Bomb Factory
- Company type: non-profit
- Industry: software recording studio
- Founder: Erik Gavriluk
- Headquarters: Los Angeles, California
- Services: music plugins digital signal processing

= Bomb Factory Studio =

American recording studio and manufacturer of music plugins

 Bomb Factory is a recording studio and manufacturer of music plugins based in Los Angeles, California, U.S.

== Music studio ==
Bomb Factory Studios features an extensive collection of vintage and historic equipment and musical instruments. Between 1996 and 1999, Bomb Factory was the host and benefactor involved in the restoration of dozens of instruments now part of the non-profit National Music Centre in Calgary, Alberta, Canada.

== Music plugins ==
Erik Gavriluk, the owner of Bomb Factory Studios, met Dave Amels while restoring the museum pieces.

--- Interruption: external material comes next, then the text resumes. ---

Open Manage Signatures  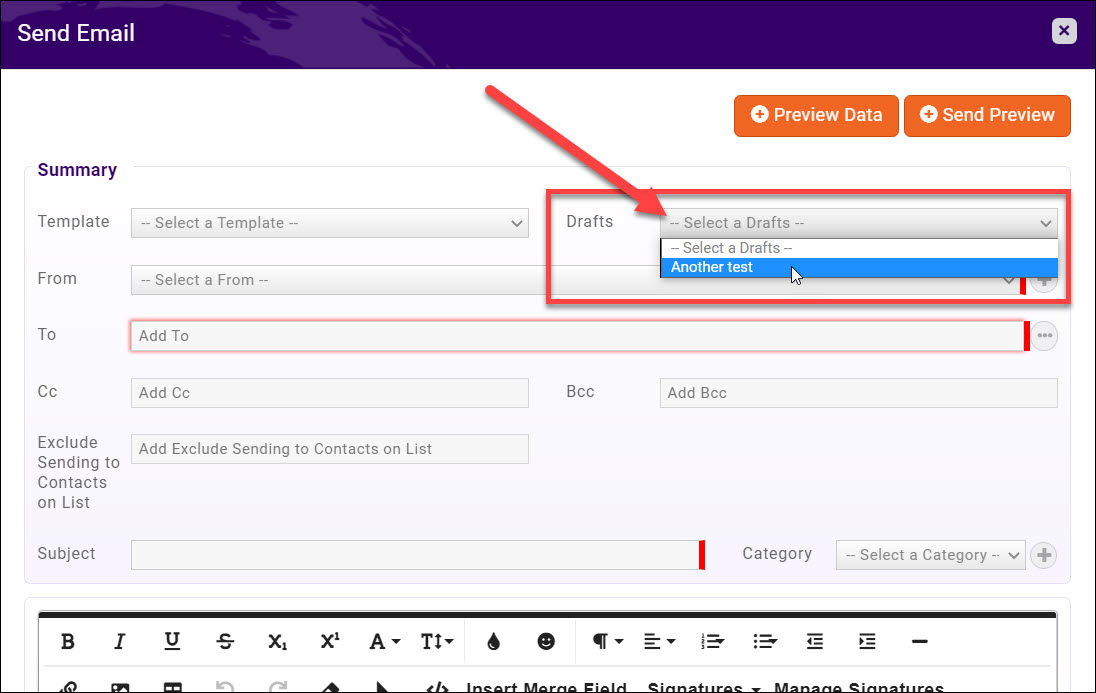point(858,687)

Together they decided to take their music production expertise and knowledge of vintage equipment and apply it to digital signal processing for Pro Tools by forming Bomb Factory Digital.

Key innovations included:

- Using mathematical models to emulate the original analog circuitry of real-world equipment
- Using 3D computer graphics to provide the original ergonomic usability of classic devices
- Working with original analog equipment inventors in the digital engineering process, such as synthesizer pioneer Bob Moog

In 2004, Digidesign acquired all 27 shipping Bomb Factory products. Bomb Factory retained rights to more than 30 unreleased products and associated technologies.